Pigskin Parade – Directed by David Butler. Musical. A tiny rural Texas college takes on Yale in football and song. 93 minutes Black and White 1936.
* * * **
The two greatest musical comedy stars of the 20th Century appear for the first and only time together, Betty Grable and Judy Garland. Grable is mostly set decoration here; her sunny smile appears to be the same white as her hair; how fascinating. MGM lent out the 4’11” child Garland to Fox, to see what she could do. She’d made shorts from 1929 on, but this was her first real movie role. She sings three numbers and did just fine, and they never lent her out again. She plays the little sister of a rustic lummox, Stu Erwin, who is the star and who was awarded a leading Oscar nomination for this performance. He can hurl a football the length of a football field and land it on a dime. Everyone bursts into over-energetic song at the drop of a baton – which Tony Martin wavers about. He also sings, with his fine baritone, and otherwise is also set decoration. The raucous Patsy Kelly and the boneless Jack Haley bring their vaudeville funnypapers styles to the leads. They sing a little too. Who sings a lot are the Yacht Club Boys, a 40sh quartet, still in college, who brilliantly render a series of brilliant patter songs with which this zesty musical is laced. Dixie Dunbar does a dance. Even that wonderful actor, Elisha Cook Jr. does a dance; he plays a Communist student organizer, of course. The director had the wise idea to put the entire musical on locations, and it works like gangbusters.

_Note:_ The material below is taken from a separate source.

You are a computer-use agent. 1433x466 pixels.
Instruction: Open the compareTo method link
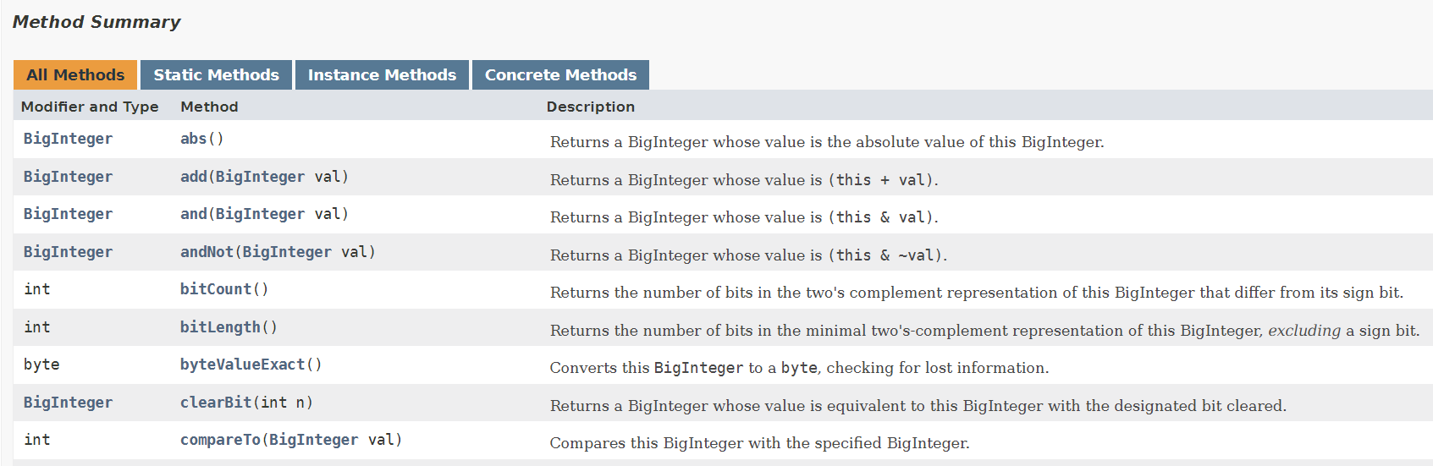pos(220,440)

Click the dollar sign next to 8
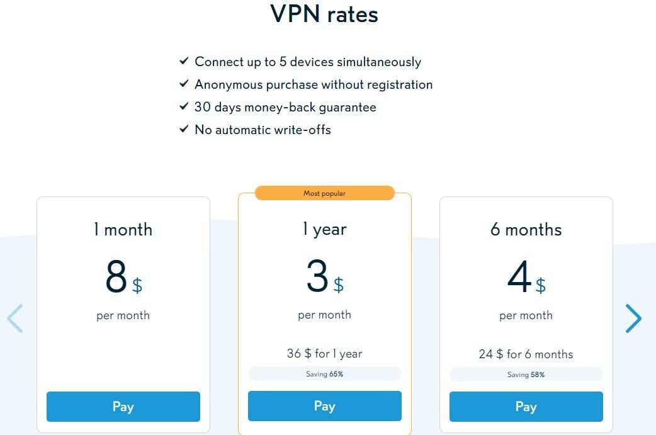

The finale takes place in a blizzard, and you wonder how the heck the game was staged, because it is clearly out of doors and it is clearly snowing like crazy. All this lends real interest and engagement to the proceedings, which are the usual adorable David and Goliath College Comedy hooey we’ve had in films for generations, ending with its grand finale in Good News. The movie is like a swig of soda pop. You may burp once or twice at the goings on, but you’ll guzzle it down with pleasure. Good family fun.